>>
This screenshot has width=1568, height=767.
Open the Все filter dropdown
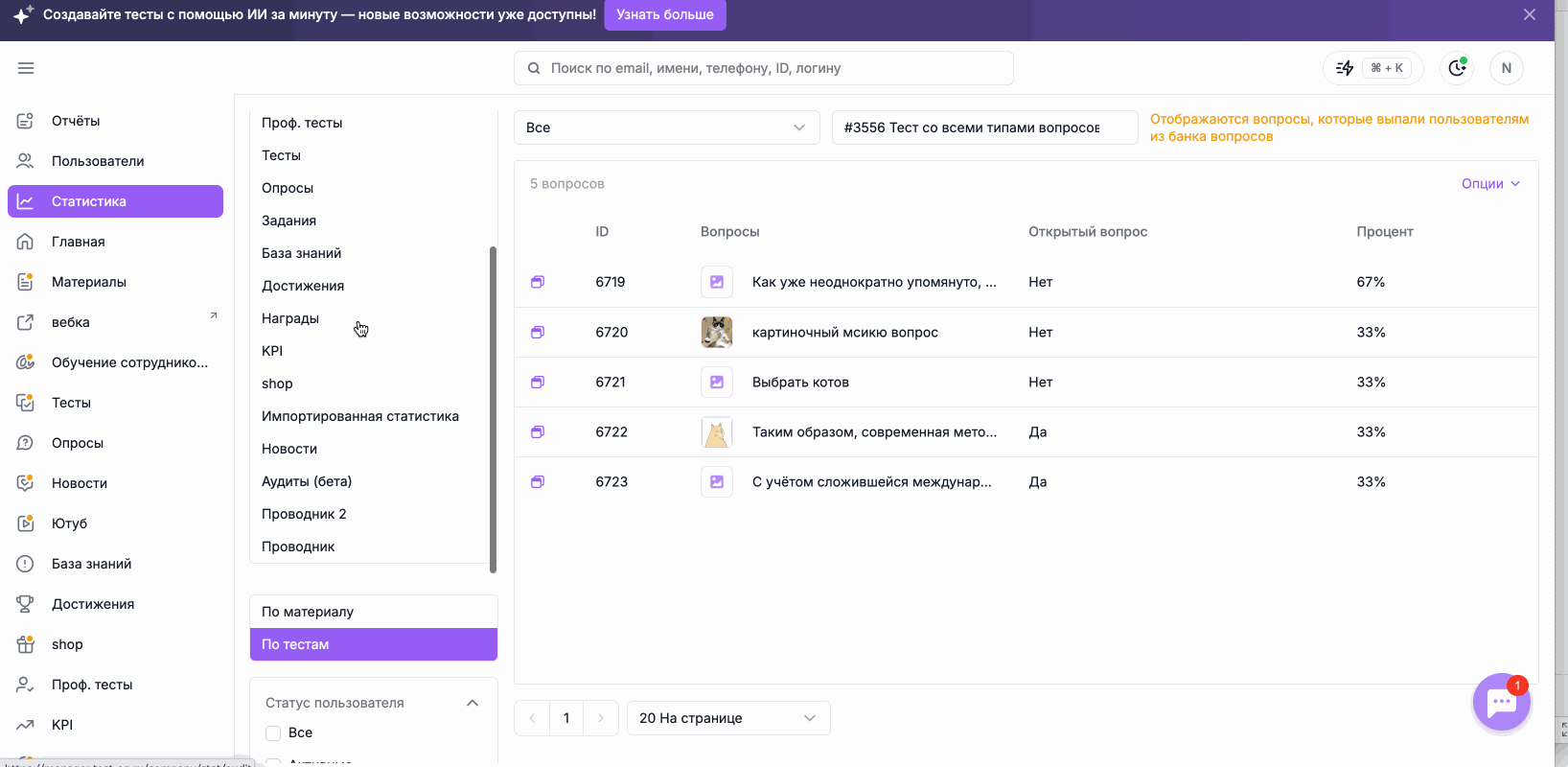click(x=667, y=128)
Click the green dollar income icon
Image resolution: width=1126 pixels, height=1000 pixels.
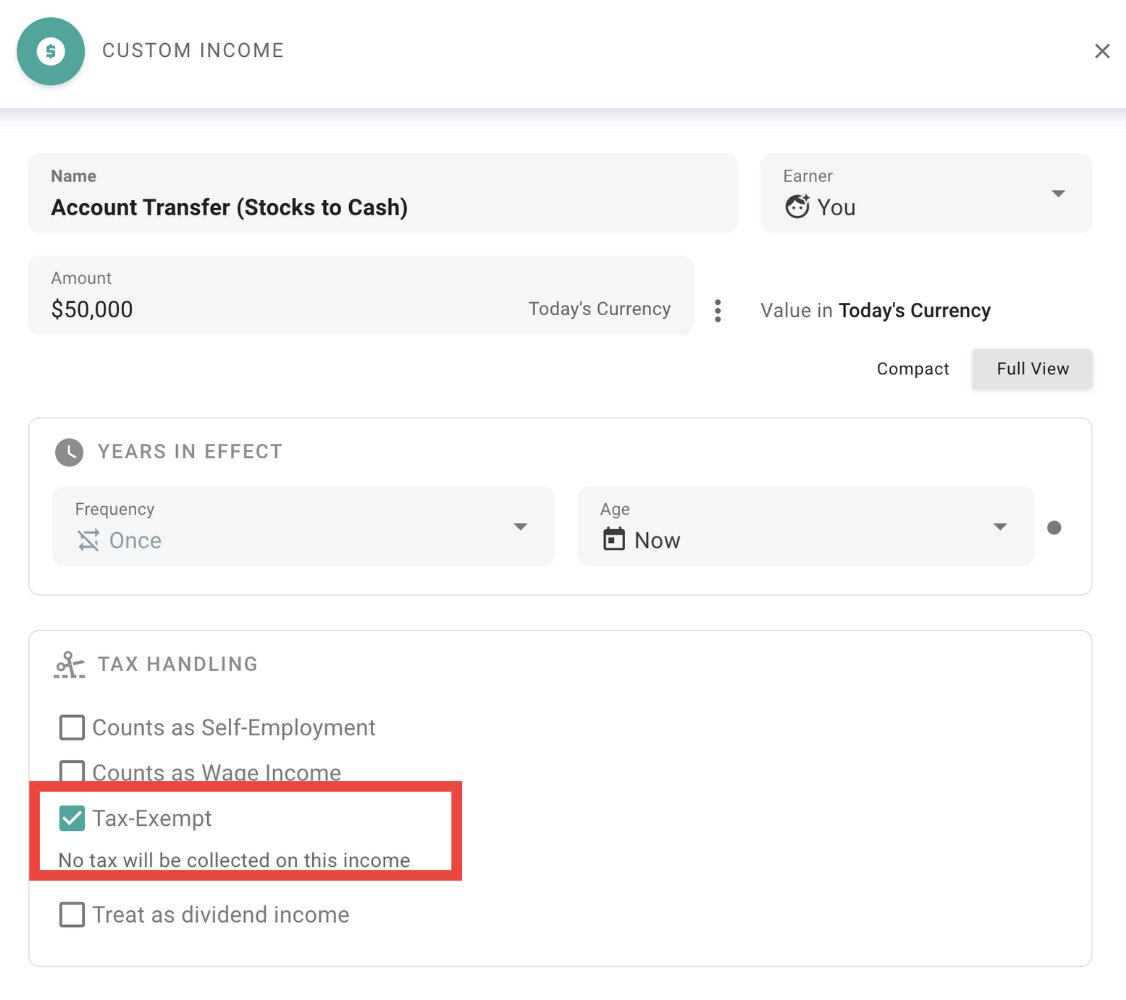(x=50, y=50)
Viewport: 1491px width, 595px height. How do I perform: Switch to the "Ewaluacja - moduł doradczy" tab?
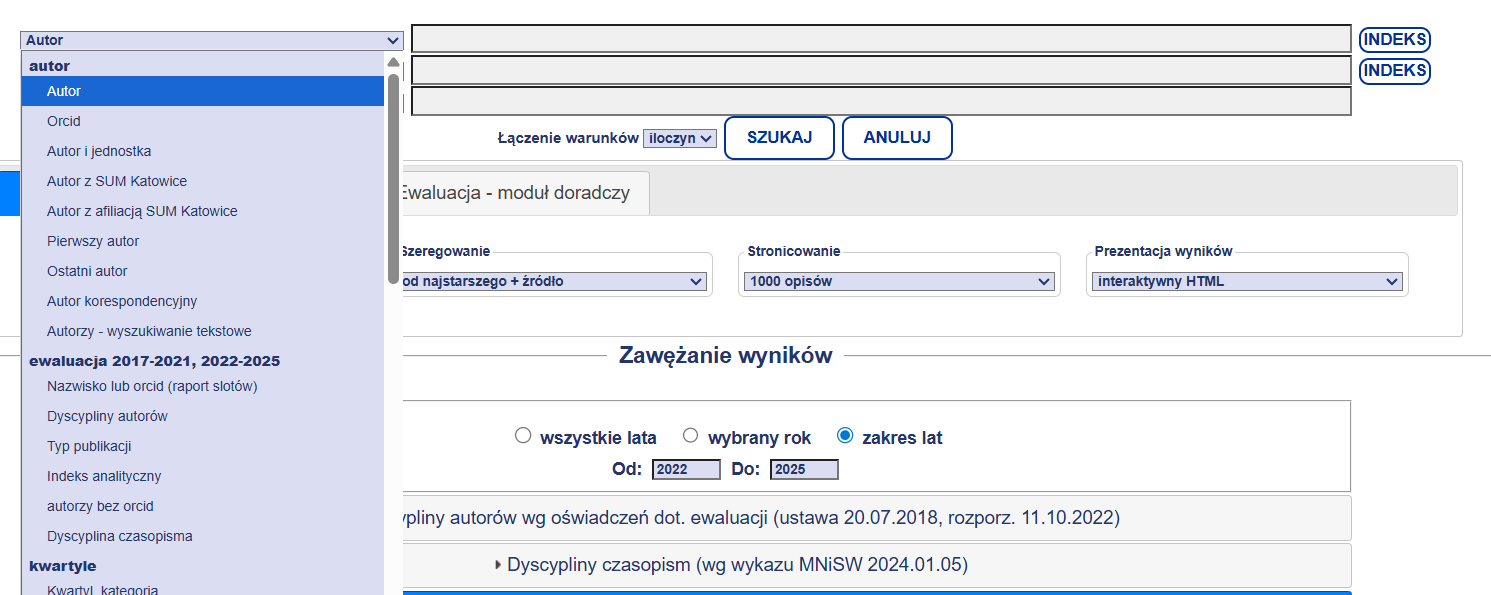520,193
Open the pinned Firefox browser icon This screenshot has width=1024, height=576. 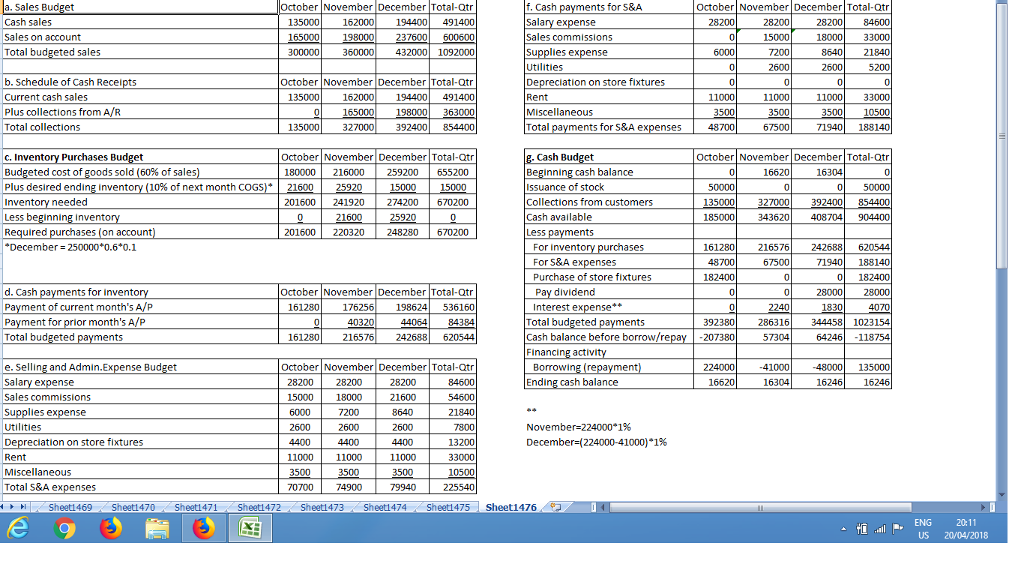coord(110,527)
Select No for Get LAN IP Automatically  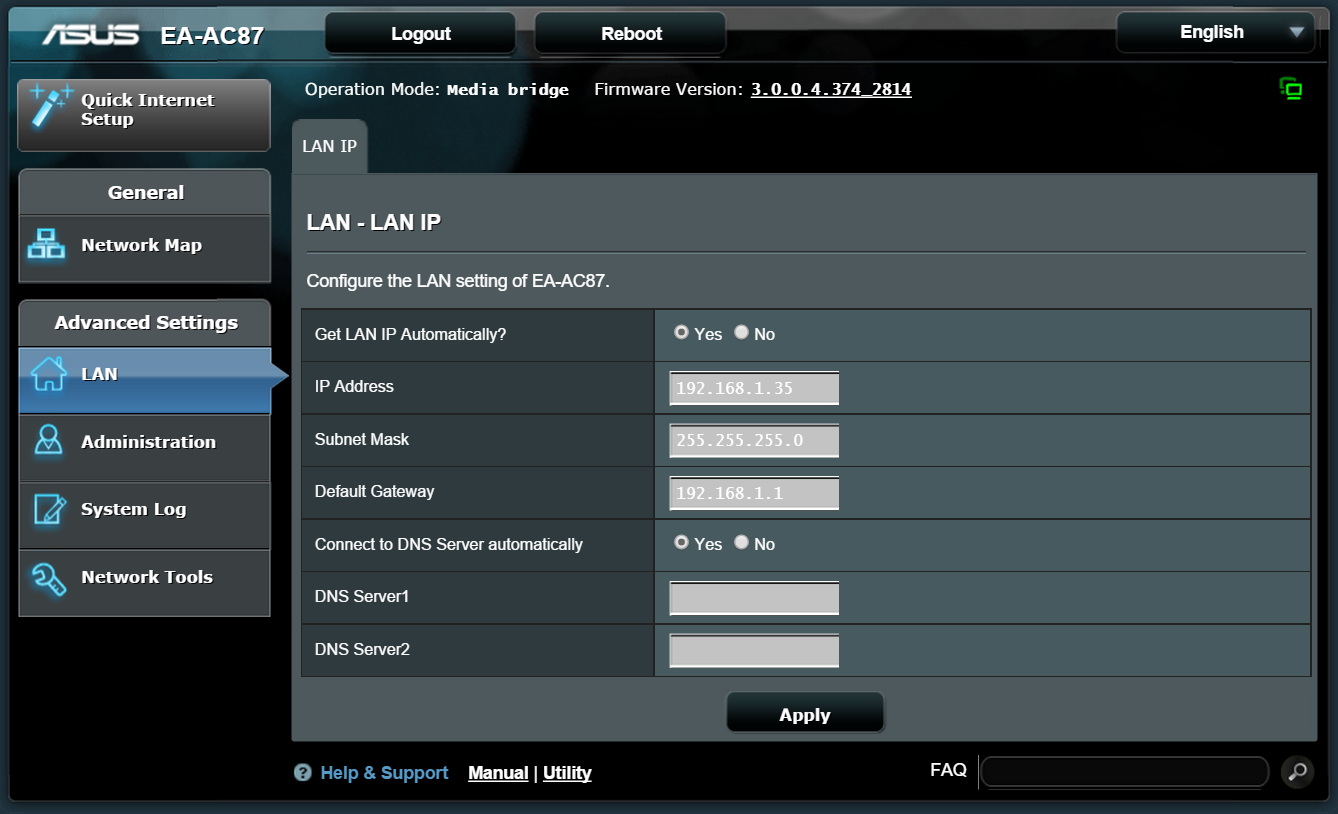[741, 333]
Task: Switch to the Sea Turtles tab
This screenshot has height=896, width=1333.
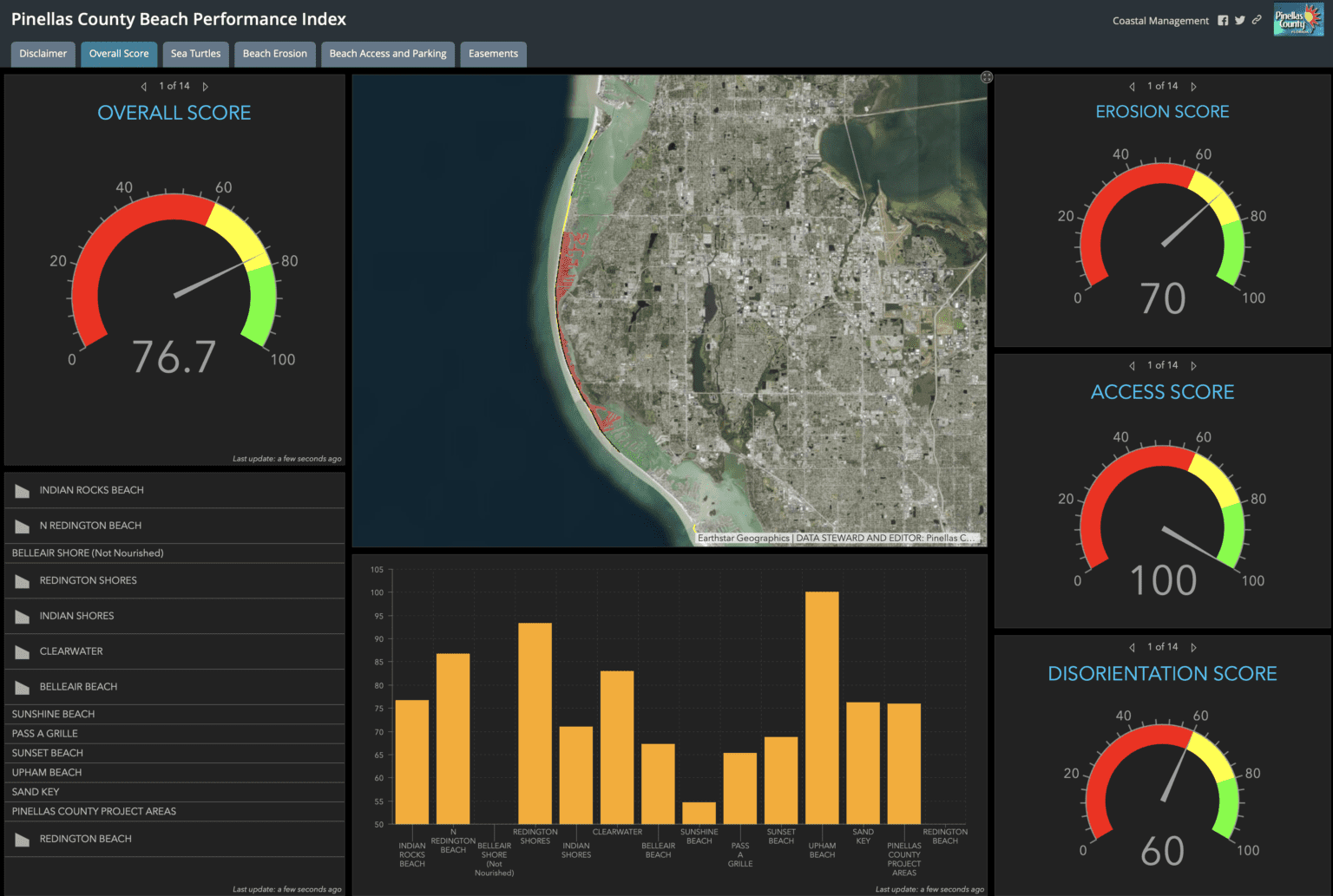Action: click(195, 54)
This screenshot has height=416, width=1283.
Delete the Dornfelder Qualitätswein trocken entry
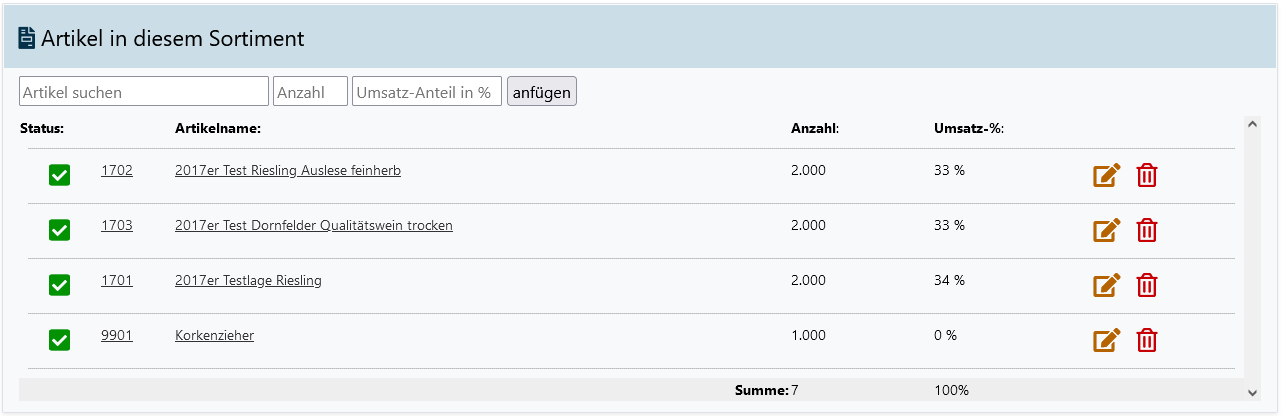[x=1147, y=231]
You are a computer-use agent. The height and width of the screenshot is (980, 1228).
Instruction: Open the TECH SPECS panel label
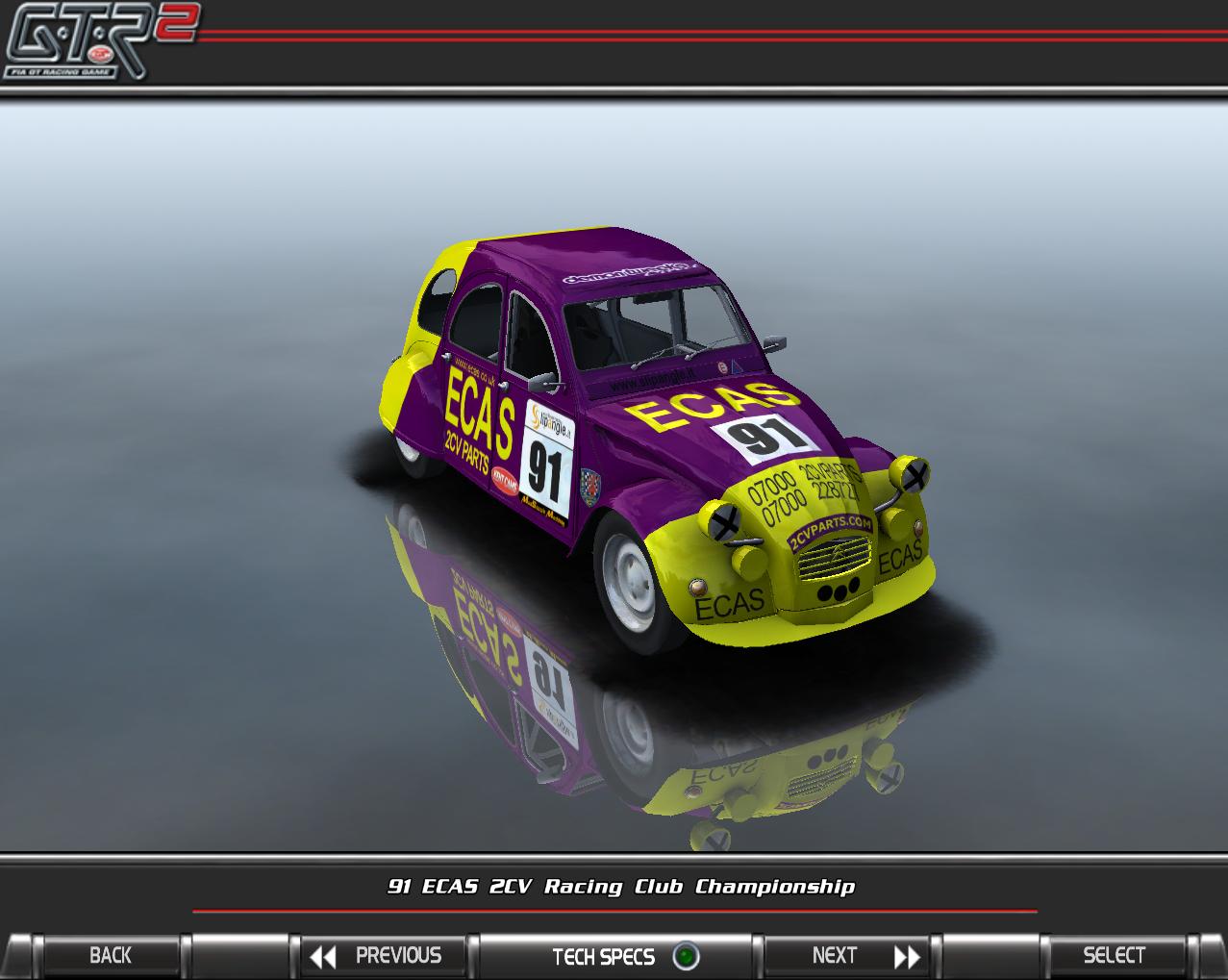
<<
Work item:
Leave out the pictures and return, exactly as written, only the lines from the line with "Delete the Dornfelder" through the end of the records above.

Solved exercise:
Delete the Dornfelder Qualitätswein trocken entry
[x=1147, y=231]
You are a computer-use agent. The height and width of the screenshot is (980, 1228).
Instruction: Open the TECH SPECS panel label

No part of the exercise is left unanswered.